DJB has been complaining about this NSA position since 2022 (I guess long before it was an issue at the TLS WG):

https://blog.cr.yp.to/20220805-nsa.html

I'm actually quite surprised that anyone is advocating the non-hybrid PQ key exchange for real applications. If it isn't some sort of gimmick to allow NSA to break these, it's sure showing a huge amount of confidence in relatively recently developed mechanisms.

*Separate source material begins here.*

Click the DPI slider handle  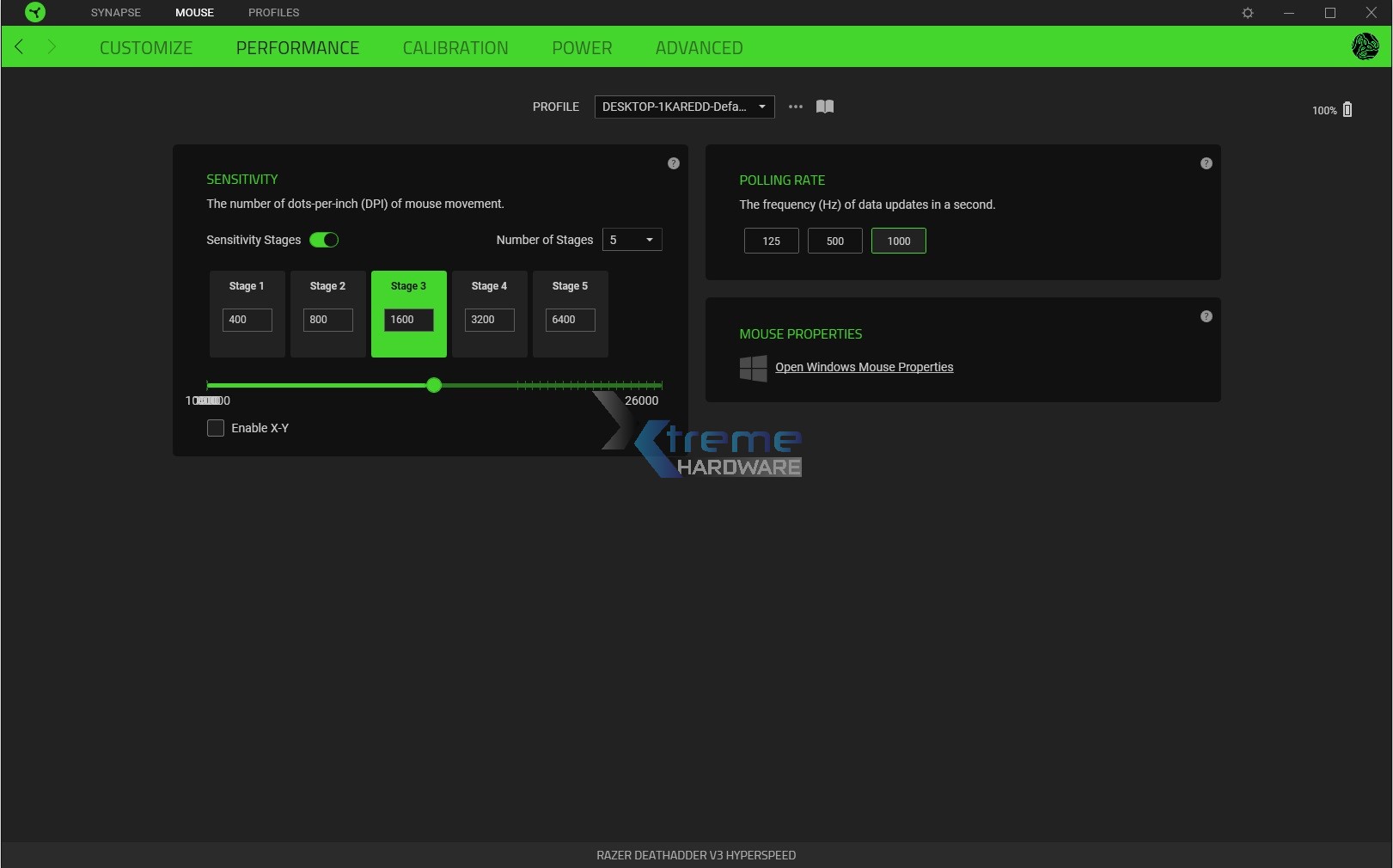[434, 386]
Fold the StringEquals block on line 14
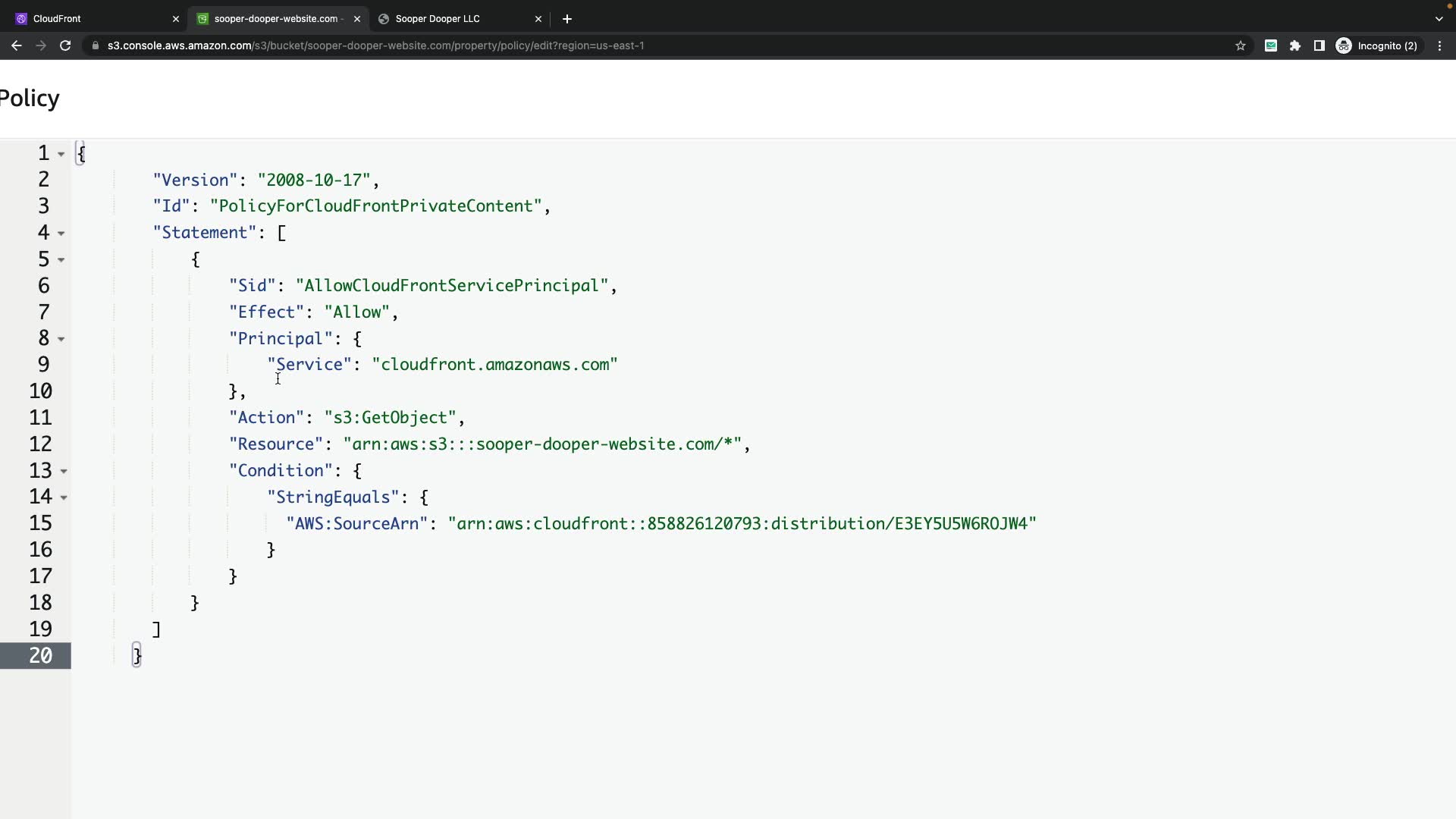The image size is (1456, 819). [64, 497]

It feels kind of like saying "oh, now that we can detect viruses in sewage, hospitals should stop bothering to report possible epidemic outbreaks, because that's redundant with the sewage monitoring capability". (Except worse, because it involves some people who may secretly be pursuing goals that are the opposite of everyone else's.)

Edit: DJB said in that 2022 post

> Publicly, NSA justifies this by
>
> . pointing to a fringe case where a careless effort to add an extra security layer damaged security, and
> . expressing "confidence in the NIST PQC process".

cr.yp.to: 2022.08.05: NSA, NIST, and post-quantum cryptography

Expand on "recently-developed mechanisms".